I don't know what to make of it.

Friend and reader Kristen told me that her husband is struggling because his grandfather is gone, too. "My husband's grandpa doesn't remember him. They were as close as could be and now after spending the day together he has no clue who he is."

They were as close as could be. Now he's gone.

Kristen asked me how she could help her husband, what she could say that wouldn't make it worse. I wish I knew. I think a hug would be the best thing she could do. The only thing she can really do. How can he be here but not?

I don't know what to make of it.

My friend Meggin lost her mom to Alzheimer's before her mother died. My friend Gina is losing her mom, piece by piece, as I write this. My uncle cries in his car when he leaves a visit with Mamama. She's not his mom anymore.

It is grueling. It is desperate.

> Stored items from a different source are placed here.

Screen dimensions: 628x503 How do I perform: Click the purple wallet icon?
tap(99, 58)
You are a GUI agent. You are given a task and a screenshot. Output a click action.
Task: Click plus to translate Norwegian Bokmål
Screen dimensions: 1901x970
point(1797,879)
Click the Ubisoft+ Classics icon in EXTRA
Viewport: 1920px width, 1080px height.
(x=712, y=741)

It is so crushing.

I was sent a children's book about Alzheimer's to review, My New Granny by Elisabeth Steinkellner. It's a sweet little book, about how Granny used to be, and how she is now, and reducing expectations and showing love even when the person isn't the same anymore. I think it would be good for little kids who have noticed some changes in someone with Alzheimer's. I love that someone wrote a children's book about Alzheimer's. But it almost seemed too rosy for me. I still don't know how to explain to my children who Mamama WAS. What she liked, and how she made us feel, and what was great about her and how she drove us nuts. How she was my role model of a working mother when I was little. How she took an enormous chance on my grandfather and they made the kind of love people are lucky to have.

When we moved Mamama out of her house she/we weeded out a lot of her jewelry, and she gave me a pair of earrings. When I wore them and got compliments I'd say, "They were my grandmother's, and she gave them to me. It's nice that I get to have them and she's still with us." But that's not true anymore.

She's not with us. But she's still here.

I don't know what to make of it.

 

 

(I'm wearing purple on Friday, September 21 for Alzheimer's Action Day. If you see someone wearing purple today, please give them a hug.)